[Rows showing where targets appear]
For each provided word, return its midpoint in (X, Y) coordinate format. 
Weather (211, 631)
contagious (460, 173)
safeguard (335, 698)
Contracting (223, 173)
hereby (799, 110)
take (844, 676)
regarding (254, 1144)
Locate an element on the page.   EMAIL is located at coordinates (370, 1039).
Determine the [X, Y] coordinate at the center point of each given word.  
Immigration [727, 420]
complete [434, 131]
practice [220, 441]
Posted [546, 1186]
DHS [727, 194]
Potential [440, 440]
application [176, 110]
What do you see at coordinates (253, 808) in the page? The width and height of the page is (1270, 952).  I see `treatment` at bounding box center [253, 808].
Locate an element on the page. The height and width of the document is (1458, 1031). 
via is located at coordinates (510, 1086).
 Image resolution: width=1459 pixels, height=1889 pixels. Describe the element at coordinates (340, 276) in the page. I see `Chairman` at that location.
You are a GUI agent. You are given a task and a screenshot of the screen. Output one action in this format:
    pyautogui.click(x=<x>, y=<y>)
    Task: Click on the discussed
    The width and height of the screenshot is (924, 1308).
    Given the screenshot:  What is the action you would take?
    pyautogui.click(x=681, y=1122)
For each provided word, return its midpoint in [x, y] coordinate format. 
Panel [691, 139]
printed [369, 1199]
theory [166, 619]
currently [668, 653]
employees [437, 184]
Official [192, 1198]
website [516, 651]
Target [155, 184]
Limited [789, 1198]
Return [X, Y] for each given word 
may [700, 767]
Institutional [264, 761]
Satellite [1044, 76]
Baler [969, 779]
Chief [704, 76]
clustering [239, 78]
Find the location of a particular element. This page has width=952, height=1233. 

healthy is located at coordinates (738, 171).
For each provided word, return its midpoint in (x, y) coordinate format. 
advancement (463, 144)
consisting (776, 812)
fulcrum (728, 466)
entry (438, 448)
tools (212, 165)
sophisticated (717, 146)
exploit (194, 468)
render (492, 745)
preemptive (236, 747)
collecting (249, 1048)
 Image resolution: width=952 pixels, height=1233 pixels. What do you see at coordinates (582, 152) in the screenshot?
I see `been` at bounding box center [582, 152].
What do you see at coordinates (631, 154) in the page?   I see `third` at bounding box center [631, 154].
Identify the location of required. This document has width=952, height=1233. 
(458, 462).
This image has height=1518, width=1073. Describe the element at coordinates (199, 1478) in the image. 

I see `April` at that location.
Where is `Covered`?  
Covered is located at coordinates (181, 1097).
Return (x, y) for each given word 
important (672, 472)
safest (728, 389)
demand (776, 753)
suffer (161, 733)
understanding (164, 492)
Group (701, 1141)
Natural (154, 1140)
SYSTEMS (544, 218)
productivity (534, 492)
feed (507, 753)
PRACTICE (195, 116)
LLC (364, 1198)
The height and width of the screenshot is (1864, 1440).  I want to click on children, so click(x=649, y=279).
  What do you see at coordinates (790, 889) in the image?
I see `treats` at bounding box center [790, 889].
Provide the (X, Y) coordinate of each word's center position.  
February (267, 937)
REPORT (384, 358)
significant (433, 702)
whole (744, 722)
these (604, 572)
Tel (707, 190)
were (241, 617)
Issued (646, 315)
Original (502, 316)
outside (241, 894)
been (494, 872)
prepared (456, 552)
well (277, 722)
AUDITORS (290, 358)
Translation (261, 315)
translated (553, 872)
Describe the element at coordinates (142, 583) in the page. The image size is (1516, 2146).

To do: Rewrite all of the material above, replacing "midpoint" with "center" wherever it occurs and leaving everything else unchanged.

Exercise output:
For each provided word, return its center in (X, Y) coordinate format. 
Weather (211, 631)
contagious (460, 173)
safeguard (335, 698)
Contracting (223, 173)
hereby (799, 110)
take (844, 676)
regarding (254, 1144)
Locate an element on the page.   EMAIL is located at coordinates (370, 1039).
Determine the [X, Y] coordinate at the center point of each given word.  
Immigration [727, 420]
complete [434, 131]
practice [220, 441]
Posted [546, 1186]
DHS [727, 194]
Potential [440, 440]
application [176, 110]
What do you see at coordinates (253, 808) in the page? The width and height of the page is (1270, 952).  I see `treatment` at bounding box center [253, 808].
Locate an element on the page. The height and width of the document is (1458, 1031). 
via is located at coordinates (510, 1086).
 Image resolution: width=1459 pixels, height=1889 pixels. Describe the element at coordinates (340, 276) in the page. I see `Chairman` at that location.
You are a GUI agent. You are given a task and a screenshot of the screen. Output one action in this format:
    pyautogui.click(x=<x>, y=<y>)
    Task: Click on the discussed
    The width and height of the screenshot is (924, 1308).
    Given the screenshot:  What is the action you would take?
    pyautogui.click(x=681, y=1122)
For each provided word, return its center in [x, y] coordinate format. 
Panel [691, 139]
printed [369, 1199]
theory [166, 619]
currently [668, 653]
employees [437, 184]
Official [192, 1198]
website [516, 651]
Target [155, 184]
Limited [789, 1198]
Return [X, Y] for each given word 
may [700, 767]
Institutional [264, 761]
Satellite [1044, 76]
Baler [969, 779]
Chief [704, 76]
clustering [239, 78]
Find the location of a particular element. This page has width=952, height=1233. 

healthy is located at coordinates (738, 171).
For each provided word, return its center in (x, y) coordinate format. 
advancement (463, 144)
consisting (776, 812)
fulcrum (728, 466)
entry (438, 448)
tools (212, 165)
sophisticated (717, 146)
exploit (194, 468)
render (492, 745)
preemptive (236, 747)
collecting (249, 1048)
 Image resolution: width=952 pixels, height=1233 pixels. What do you see at coordinates (582, 152) in the screenshot?
I see `been` at bounding box center [582, 152].
What do you see at coordinates (631, 154) in the page?   I see `third` at bounding box center [631, 154].
Identify the location of required. This document has width=952, height=1233. 
(458, 462).
This image has height=1518, width=1073. Describe the element at coordinates (199, 1478) in the image. 

I see `April` at that location.
Where is `Covered`?  
Covered is located at coordinates (181, 1097).
Return (x, y) for each given word 
important (672, 472)
safest (728, 389)
demand (776, 753)
suffer (161, 733)
understanding (164, 492)
Group (701, 1141)
Natural (154, 1140)
SYSTEMS (544, 218)
productivity (534, 492)
feed (507, 753)
PRACTICE (195, 116)
LLC (364, 1198)
The height and width of the screenshot is (1864, 1440).  I want to click on children, so click(x=649, y=279).
  What do you see at coordinates (790, 889) in the image?
I see `treats` at bounding box center [790, 889].
Provide the (X, Y) coordinate of each word's center position.  
February (267, 937)
REPORT (384, 358)
significant (433, 702)
whole (744, 722)
these (604, 572)
Tel (707, 190)
were (241, 617)
Issued (646, 315)
Original (502, 316)
outside (241, 894)
been (494, 872)
prepared (456, 552)
well (277, 722)
AUDITORS (290, 358)
Translation (261, 315)
translated (553, 872)
Describe the element at coordinates (142, 583) in the page. The image size is (1516, 2146).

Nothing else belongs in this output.